WHAT IS BEING ASKED: The line with "Where should I click to: Open the ビジネス", the line with "Given: Open the PS CS6 link", and all lines between them in the material below: return these exactly, and no others.
**********
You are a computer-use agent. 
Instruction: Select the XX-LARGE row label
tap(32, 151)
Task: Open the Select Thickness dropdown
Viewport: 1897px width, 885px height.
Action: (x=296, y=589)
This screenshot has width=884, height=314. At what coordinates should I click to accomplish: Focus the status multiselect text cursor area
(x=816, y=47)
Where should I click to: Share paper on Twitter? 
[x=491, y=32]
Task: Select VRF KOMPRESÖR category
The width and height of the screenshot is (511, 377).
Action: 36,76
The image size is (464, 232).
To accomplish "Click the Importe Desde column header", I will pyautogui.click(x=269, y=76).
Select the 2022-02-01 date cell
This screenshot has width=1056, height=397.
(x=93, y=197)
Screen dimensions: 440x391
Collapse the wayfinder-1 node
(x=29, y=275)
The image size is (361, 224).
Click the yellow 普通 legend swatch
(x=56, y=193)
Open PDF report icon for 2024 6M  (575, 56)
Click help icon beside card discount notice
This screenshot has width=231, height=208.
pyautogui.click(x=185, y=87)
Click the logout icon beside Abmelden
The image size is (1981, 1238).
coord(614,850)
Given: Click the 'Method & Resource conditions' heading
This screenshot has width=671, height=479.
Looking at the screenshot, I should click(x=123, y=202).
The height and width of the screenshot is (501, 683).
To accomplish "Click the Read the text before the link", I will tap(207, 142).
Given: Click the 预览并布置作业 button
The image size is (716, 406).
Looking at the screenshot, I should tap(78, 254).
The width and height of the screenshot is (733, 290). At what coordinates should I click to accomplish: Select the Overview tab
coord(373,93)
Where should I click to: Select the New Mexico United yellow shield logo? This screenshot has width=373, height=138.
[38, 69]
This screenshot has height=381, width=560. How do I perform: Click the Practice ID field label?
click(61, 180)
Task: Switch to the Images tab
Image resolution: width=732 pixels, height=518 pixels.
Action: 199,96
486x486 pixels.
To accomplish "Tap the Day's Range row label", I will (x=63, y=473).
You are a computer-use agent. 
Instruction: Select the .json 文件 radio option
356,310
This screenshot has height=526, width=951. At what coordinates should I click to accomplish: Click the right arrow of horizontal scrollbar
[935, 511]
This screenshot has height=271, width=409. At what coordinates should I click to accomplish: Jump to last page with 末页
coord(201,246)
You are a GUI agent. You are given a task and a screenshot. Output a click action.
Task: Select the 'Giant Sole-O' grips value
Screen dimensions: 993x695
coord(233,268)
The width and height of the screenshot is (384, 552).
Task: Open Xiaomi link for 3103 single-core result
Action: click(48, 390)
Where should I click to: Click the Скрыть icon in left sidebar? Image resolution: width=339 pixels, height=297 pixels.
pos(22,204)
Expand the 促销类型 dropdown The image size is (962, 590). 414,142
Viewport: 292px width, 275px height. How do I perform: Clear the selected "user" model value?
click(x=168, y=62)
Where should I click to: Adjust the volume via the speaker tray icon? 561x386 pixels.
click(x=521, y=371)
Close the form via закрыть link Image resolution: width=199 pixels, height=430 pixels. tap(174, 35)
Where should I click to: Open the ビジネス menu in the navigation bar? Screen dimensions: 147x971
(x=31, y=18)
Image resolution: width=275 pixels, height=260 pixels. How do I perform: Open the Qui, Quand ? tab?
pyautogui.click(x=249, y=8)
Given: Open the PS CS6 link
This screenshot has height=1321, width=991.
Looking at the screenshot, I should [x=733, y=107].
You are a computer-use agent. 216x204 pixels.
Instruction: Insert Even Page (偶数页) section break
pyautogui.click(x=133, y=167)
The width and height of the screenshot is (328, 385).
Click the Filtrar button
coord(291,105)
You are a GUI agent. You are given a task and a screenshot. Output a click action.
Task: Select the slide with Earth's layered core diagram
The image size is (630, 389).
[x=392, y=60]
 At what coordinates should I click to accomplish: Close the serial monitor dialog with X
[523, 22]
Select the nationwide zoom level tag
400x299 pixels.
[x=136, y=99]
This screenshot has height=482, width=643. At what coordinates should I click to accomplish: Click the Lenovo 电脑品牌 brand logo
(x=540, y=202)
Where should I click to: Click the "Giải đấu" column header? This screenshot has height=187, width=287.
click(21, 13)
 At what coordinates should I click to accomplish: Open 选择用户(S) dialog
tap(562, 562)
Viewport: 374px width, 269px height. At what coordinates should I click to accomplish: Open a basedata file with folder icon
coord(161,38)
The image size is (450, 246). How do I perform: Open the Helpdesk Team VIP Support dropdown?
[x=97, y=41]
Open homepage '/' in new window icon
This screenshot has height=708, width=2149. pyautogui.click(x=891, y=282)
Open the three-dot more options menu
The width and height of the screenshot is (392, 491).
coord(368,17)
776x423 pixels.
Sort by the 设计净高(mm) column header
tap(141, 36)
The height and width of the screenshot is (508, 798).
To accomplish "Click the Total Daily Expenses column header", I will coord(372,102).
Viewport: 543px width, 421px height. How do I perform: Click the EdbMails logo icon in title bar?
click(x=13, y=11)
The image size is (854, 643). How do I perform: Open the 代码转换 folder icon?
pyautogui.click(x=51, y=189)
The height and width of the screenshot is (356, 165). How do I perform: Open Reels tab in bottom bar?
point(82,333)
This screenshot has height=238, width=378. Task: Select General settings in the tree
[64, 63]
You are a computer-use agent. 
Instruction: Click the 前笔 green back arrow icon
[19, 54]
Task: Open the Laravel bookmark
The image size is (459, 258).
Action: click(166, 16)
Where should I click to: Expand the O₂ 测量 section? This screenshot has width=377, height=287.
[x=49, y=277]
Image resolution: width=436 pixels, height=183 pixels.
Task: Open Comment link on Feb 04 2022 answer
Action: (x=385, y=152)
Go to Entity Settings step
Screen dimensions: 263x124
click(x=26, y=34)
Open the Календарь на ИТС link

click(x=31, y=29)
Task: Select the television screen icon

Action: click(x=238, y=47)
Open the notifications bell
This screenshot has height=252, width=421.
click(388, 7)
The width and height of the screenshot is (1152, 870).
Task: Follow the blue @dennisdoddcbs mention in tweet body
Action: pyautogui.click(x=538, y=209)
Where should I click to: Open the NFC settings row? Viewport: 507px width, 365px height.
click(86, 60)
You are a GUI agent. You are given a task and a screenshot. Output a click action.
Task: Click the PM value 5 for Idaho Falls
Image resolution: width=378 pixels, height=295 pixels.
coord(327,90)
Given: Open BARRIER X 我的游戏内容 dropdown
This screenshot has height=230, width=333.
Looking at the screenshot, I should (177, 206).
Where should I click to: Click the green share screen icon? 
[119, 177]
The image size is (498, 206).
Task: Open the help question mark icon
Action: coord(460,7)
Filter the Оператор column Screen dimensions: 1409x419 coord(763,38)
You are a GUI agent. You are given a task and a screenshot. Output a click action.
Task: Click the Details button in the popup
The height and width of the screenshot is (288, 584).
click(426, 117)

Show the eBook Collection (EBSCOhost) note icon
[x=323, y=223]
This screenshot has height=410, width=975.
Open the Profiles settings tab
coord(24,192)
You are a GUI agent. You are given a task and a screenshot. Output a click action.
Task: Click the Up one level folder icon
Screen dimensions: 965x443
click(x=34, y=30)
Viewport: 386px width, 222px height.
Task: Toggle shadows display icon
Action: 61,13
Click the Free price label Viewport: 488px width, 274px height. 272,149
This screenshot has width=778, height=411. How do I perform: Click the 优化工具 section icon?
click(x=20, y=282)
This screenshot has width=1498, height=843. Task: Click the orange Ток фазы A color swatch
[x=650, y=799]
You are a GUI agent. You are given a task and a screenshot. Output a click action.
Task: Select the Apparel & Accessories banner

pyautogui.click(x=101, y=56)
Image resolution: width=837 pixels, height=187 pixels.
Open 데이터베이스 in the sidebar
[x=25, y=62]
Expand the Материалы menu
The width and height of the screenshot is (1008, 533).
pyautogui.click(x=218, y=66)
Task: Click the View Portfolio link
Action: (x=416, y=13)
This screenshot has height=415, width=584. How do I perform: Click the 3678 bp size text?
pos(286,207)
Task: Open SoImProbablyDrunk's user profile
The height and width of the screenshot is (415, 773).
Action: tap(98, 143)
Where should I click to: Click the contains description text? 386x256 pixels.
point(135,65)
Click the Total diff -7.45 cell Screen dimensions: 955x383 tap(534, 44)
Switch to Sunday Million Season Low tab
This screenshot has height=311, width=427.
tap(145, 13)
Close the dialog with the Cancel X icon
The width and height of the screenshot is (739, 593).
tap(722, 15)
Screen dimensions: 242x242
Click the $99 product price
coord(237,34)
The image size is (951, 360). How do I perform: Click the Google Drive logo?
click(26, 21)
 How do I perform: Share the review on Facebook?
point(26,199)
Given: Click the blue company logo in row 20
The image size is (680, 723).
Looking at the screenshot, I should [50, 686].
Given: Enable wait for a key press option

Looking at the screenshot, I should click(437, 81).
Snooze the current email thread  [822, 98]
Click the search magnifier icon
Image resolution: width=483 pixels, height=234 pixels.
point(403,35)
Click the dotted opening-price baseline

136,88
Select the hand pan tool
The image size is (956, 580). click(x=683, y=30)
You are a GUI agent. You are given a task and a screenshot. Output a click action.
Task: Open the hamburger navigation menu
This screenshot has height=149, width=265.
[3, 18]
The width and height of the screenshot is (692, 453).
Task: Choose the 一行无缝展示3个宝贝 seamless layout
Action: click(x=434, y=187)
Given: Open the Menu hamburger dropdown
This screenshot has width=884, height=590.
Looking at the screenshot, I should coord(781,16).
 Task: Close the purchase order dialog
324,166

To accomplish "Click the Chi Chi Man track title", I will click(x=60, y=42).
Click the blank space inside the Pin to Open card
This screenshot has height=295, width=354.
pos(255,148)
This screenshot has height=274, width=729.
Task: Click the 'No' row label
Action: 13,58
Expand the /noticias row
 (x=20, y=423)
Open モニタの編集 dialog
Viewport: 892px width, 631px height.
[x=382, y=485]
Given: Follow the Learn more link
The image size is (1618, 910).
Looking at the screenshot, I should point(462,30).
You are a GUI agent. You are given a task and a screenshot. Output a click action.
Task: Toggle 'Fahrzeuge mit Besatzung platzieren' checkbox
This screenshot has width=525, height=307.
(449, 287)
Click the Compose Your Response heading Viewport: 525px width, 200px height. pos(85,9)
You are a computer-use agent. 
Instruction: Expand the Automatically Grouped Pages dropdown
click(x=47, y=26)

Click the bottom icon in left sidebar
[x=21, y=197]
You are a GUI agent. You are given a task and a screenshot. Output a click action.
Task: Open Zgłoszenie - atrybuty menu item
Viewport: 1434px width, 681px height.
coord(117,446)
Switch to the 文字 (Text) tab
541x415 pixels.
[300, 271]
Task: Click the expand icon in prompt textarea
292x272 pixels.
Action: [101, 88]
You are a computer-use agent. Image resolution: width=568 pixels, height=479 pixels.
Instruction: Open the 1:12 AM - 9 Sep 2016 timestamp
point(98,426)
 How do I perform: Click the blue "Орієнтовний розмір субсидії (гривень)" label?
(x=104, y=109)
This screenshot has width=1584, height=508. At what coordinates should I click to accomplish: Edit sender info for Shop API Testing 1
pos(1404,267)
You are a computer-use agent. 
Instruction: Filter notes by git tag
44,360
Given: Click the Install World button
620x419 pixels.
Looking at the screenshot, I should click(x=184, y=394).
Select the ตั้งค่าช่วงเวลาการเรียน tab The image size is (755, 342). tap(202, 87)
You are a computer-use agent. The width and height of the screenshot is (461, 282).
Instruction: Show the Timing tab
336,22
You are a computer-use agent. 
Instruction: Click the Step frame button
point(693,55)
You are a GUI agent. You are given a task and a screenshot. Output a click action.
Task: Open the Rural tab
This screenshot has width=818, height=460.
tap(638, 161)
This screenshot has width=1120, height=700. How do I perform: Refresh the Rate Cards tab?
**********
SOLVED PROBLEM:
Where should I click to: Open the ビジネス menu in the navigation bar? Screen dimensions: 147x971
(x=31, y=18)
Image resolution: width=275 pixels, height=260 pixels. How do I perform: Open the Qui, Quand ? tab?
pyautogui.click(x=249, y=8)
Given: Open the PS CS6 link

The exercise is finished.